In the engaged and spontaneous world of Better Things, none of these plot points matter as much as the texture of the moments each character experiences. When Max and family friend Rich (Diedrich Bader) find themselves in an uneasy moment, they shake it off with a cold bottle of Mexican Coke. When Sam sits by a stranger who is crying on the stairs, the pair dissolve into laughter after a rude jogger pushes past. According to Better Things, even the worst bad moods are just waiting for a small delight to come along and break it like a fever. Those small delights are where the magic happens.
Unfortunately, there are moments in the final season of Better Things that frustrate more than the series ever has before. This is probably by design, but it’s still a bitter pill to swallow from a show that values warmth above all else. As she struggles to figure out where she now fits in the world, Sam doesn’t always come across well. She’s the type of person who can’t stop herself from making a joke about the height of a tall guy in an elevator, so you can imagine how cringe-inducing she gets at an Asian supermarket.
In an episode that’s realistically painful, Frankie tries to talk to their mother about pronouns, but Sam responds with unfunny jokes and unusual resistance. “I’ve always been the mom of three daughters. Who would I be then?” she says. “It’s not about you, Mom,” Frankie responds, holding back tears.
If Better Things’ biggest problem is that it made us love Mama Fox so well that it hurts to be reminded that she can be wrong, that’s not much of a problem at all. It’s easy to trust Better Things to get through its bumpy points, thanks in large part to the main cast’s talent. As Sam, Adlon remains joyfully raucous, the type of person who will yell “Goodnight, Detroit!” as she gets pushed out of the first-class section of an airplane.
Sam is more anxious this season, hyperfocused on her worries about technology and bad energy to the point of missing what’s actually happening with her kids. Still, Adlon plays her so tenderly that when she tears up, it’s hard not to match her tear for tear. “The meanest thing that can ever happen to you is your kids grow up,” she says at one point, making the source of all her pain clear.
This season, every actor is given a moment to shine. The Fox family collects friends easily and often, and their home may as well have a rotating door of lovable supporting characters. As gay father figure Rich, Bader puts in his best work of the series here. He anchors some of the season’s best scenes and lends depth to its emotional climax by way of a deep-cut pop culture reference.
Imrie’s Phil, often a petulant presence in the show, also becomes essential to its last stretch of episodes. She’s awakened and softened by her ability to reconnect with her memories through technology, and she shares the love she finds freely, albeit in her own eccentric way. All three actors playing the Fox kids have been standouts from the start, and they continue to flourish tremendously here.

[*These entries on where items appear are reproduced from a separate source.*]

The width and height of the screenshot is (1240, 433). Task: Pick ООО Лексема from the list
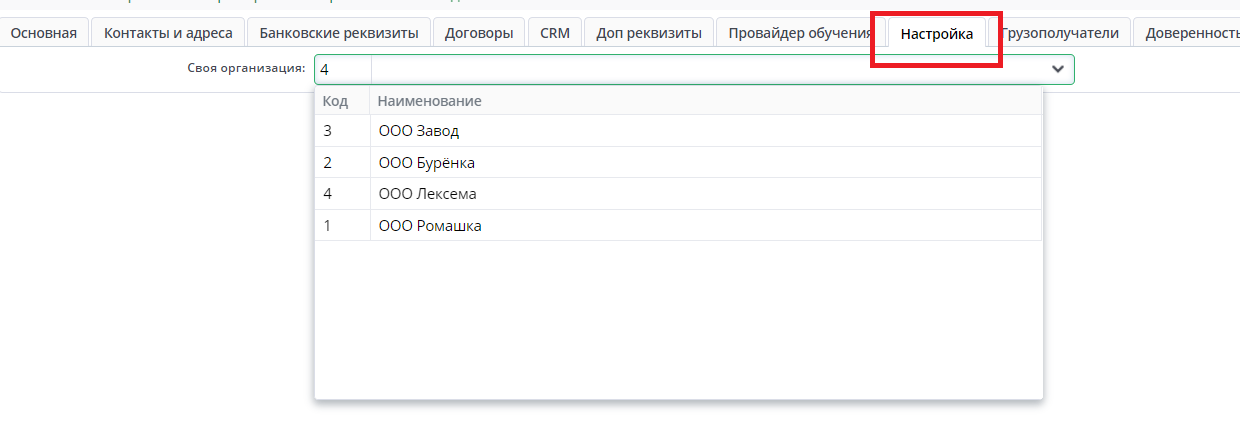click(427, 194)
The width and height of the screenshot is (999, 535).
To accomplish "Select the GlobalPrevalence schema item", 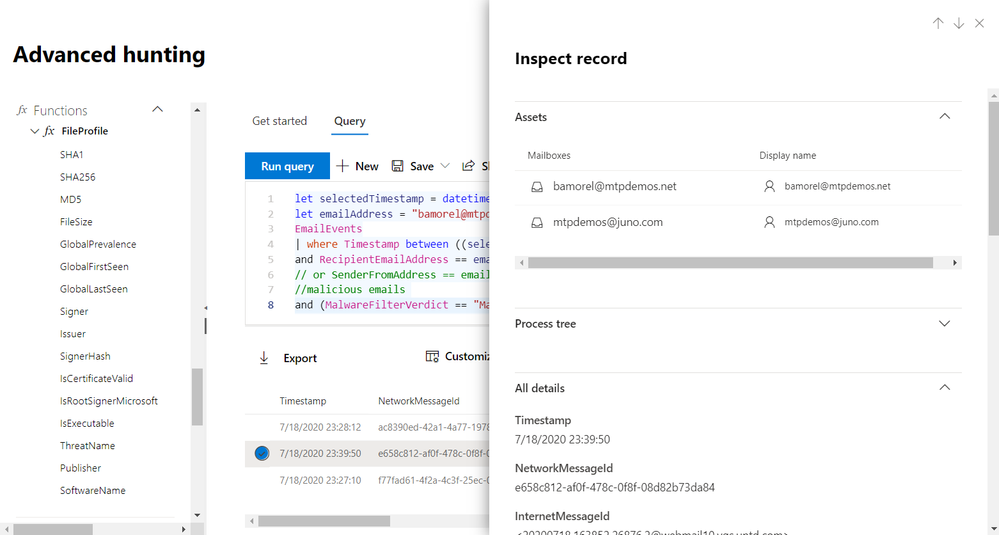I will [x=98, y=244].
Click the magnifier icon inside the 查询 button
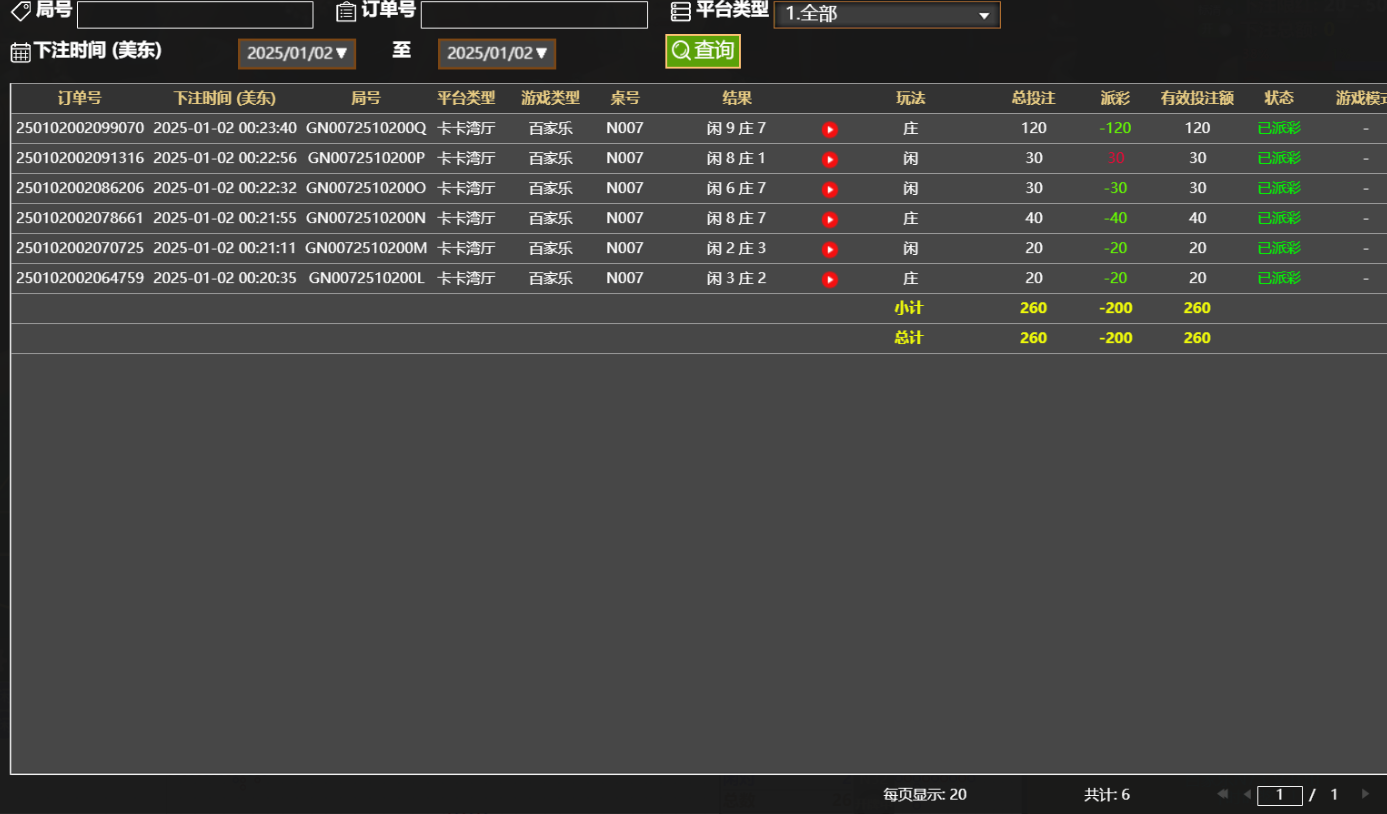The width and height of the screenshot is (1387, 814). click(681, 50)
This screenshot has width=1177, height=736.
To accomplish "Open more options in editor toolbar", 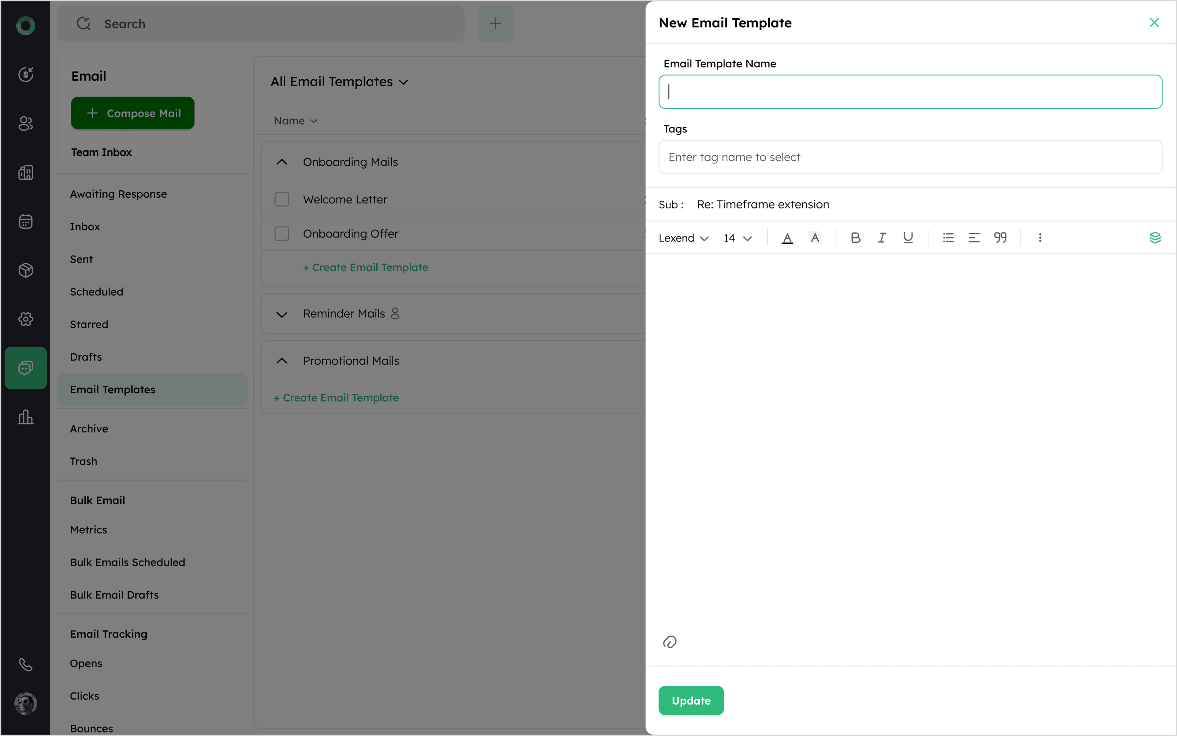I will pos(1040,238).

Seas0n 5 of Better Things can’t stop thinking about The Wizard of Oz. The movie shows up in multiple references and in a trip to Judy Garland’s grave. It makes sense that the classic musical would be on the Fox family’s mind. It’s a transportive adventure that reminds us, in the end, that “there’s no place like home.”
Better Things has done the same for five seasons. It’s a series about the places we call home, and the people — strangers, coworkers, old friends we shout to from across the grocery store — we invite into them. In its last chapters, the show is about the homes that came before us, glimpsed through maps and family trees and nostalgic drives, and it’s also about the homes that will come after. Above all else, Better Things ends as an exceptional, beautiful series about the homes we build in each others’ hearts.
Better Things Season 5 debuts on FX on February 28th.